### WHAT THE TASK ASKS:
For each line of the data that includes the word "progress", copy the line.

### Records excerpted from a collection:
+++++
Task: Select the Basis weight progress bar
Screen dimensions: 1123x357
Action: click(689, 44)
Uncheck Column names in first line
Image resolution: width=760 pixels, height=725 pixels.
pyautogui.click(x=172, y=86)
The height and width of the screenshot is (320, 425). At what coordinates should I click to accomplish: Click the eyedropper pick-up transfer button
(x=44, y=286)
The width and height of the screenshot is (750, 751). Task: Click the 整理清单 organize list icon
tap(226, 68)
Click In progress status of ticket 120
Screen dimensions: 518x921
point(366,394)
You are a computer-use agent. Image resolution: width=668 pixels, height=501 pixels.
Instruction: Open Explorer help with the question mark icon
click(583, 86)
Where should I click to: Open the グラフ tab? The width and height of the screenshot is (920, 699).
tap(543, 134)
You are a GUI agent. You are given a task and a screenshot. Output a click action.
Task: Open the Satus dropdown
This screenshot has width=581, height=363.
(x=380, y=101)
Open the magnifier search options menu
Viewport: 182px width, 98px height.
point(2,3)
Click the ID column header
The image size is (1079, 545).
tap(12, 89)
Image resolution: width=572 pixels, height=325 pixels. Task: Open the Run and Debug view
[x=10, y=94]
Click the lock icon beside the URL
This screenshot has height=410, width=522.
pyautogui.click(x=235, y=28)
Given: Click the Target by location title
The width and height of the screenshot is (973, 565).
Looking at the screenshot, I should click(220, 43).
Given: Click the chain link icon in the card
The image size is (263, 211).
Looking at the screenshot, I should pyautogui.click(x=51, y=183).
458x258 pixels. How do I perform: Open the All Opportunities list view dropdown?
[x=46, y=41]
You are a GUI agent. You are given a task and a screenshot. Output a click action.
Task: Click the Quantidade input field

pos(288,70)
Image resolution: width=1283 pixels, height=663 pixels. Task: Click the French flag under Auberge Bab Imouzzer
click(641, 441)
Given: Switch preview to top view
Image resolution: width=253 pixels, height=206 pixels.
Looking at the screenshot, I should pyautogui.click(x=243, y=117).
+++++
### EXPECTED ANSWER:
Task: Select the Basis weight progress bar
Click In progress status of ticket 120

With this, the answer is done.